• [Task input]:
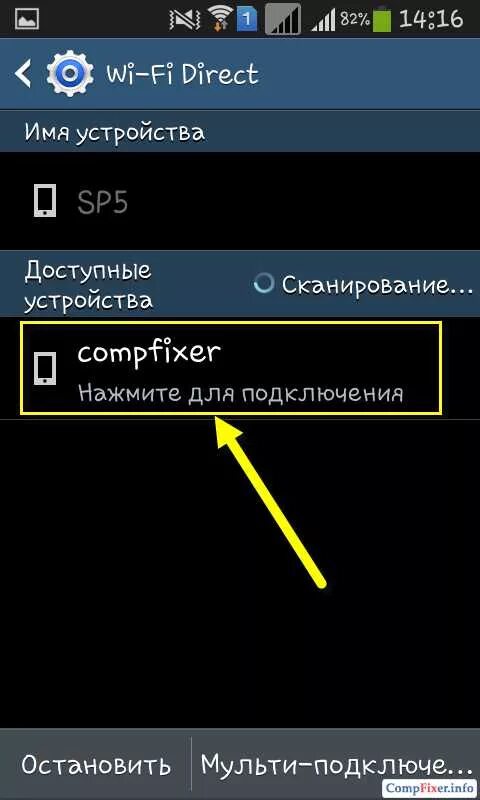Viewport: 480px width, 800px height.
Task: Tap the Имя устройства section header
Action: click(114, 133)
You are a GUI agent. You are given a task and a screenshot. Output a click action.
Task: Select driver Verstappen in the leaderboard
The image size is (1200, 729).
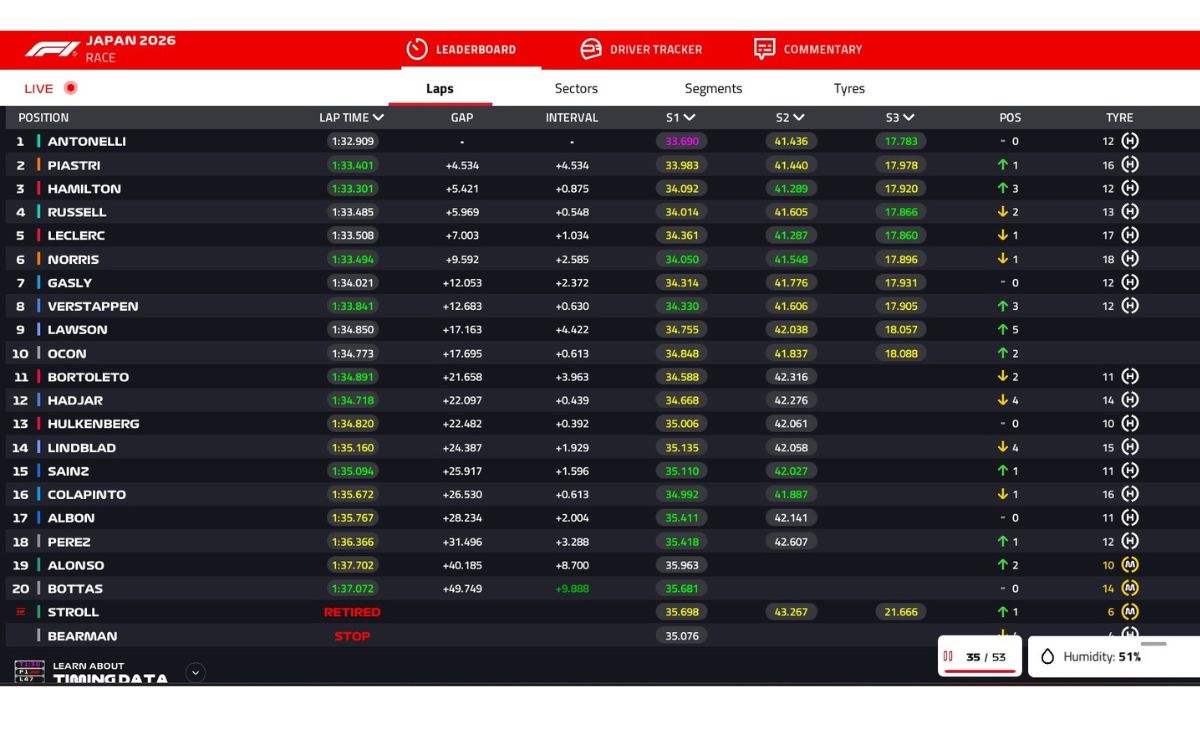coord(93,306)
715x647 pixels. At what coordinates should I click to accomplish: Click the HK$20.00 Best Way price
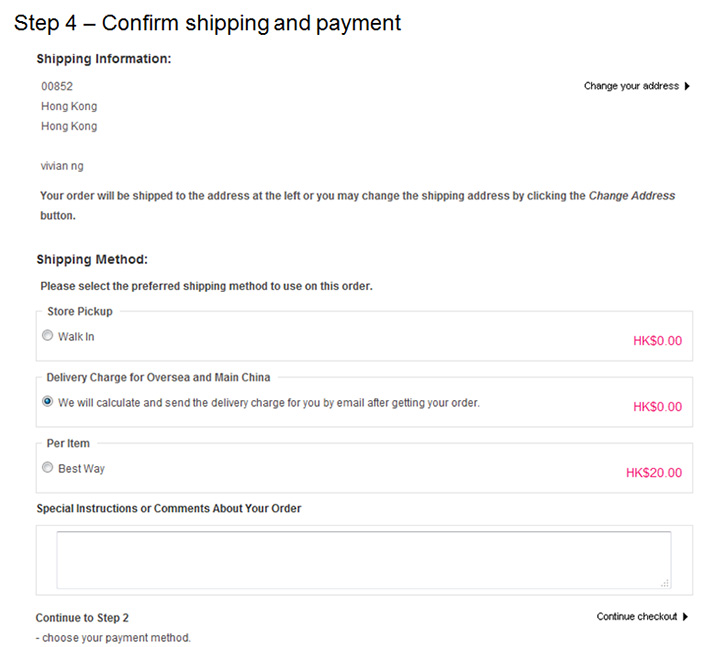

• [What you should do]: Every line from the one with "You are a GUI" through the end of the records above belongs in the answer, copied exactly; no picture does.

• [Worked solution]:
You are a GUI agent. You are given a task and a screenshot. Output a click action.
Task: Select driver Verstappen in the leaderboard
The image size is (1200, 729).
coord(93,306)
715x647 pixels. At what coordinates should I click to accomplish: Click the HK$20.00 Best Way price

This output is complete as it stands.